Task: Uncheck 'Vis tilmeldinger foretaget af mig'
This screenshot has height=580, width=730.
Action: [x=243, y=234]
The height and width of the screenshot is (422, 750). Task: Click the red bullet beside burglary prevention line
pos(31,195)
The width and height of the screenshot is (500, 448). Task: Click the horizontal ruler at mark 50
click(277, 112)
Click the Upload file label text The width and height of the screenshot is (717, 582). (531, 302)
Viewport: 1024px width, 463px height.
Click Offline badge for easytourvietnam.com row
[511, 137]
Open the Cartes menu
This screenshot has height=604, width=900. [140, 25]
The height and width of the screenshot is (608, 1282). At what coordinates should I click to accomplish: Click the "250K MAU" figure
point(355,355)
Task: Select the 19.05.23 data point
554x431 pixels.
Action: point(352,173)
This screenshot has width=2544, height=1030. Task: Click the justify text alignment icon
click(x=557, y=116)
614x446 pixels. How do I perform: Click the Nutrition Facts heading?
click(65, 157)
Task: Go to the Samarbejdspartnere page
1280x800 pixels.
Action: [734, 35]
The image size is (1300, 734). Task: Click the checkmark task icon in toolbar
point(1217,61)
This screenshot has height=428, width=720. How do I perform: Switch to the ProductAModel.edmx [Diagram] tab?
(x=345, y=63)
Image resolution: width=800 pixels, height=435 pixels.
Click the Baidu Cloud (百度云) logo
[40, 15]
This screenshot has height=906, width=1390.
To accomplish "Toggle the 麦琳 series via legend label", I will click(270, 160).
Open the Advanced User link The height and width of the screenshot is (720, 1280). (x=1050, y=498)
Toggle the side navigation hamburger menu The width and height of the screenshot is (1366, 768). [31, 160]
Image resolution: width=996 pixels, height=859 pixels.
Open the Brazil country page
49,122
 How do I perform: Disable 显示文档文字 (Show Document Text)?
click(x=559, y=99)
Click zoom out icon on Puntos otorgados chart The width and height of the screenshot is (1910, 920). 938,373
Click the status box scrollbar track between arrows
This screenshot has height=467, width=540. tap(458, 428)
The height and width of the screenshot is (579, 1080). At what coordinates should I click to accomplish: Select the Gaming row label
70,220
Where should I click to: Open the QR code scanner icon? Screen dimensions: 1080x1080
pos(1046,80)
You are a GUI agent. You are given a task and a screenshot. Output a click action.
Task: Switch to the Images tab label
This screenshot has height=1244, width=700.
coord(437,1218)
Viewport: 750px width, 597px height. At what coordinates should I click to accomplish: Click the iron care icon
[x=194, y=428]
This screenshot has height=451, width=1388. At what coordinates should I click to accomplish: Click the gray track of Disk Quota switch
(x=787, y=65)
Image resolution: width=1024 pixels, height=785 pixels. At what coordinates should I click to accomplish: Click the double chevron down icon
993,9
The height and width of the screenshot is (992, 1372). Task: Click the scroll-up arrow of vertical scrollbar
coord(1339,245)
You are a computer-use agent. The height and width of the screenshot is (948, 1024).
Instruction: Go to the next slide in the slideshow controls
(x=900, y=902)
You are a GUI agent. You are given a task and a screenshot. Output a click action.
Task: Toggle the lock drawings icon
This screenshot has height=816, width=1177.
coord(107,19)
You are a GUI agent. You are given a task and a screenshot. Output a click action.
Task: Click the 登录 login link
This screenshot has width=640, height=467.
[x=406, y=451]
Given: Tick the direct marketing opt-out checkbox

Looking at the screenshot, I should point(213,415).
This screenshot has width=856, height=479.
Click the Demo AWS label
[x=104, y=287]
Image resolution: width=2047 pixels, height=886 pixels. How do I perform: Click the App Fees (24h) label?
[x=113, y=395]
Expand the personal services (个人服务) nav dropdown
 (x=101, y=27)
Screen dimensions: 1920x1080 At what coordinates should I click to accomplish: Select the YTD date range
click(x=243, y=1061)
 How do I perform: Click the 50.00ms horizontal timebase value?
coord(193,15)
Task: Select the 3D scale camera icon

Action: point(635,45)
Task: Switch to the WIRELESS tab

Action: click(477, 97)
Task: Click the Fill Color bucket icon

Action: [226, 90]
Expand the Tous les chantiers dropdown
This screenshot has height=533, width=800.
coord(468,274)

> [To do]:
Starting at the line with "Task: Select the 3D scale camera icon", print each remaining line of the listing above exactly as it appears.

> [Exercise result]:
Task: Select the 3D scale camera icon

Action: point(635,45)
Task: Switch to the WIRELESS tab

Action: click(477, 97)
Task: Click the Fill Color bucket icon

Action: [226, 90]
Expand the Tous les chantiers dropdown
This screenshot has height=533, width=800.
coord(468,274)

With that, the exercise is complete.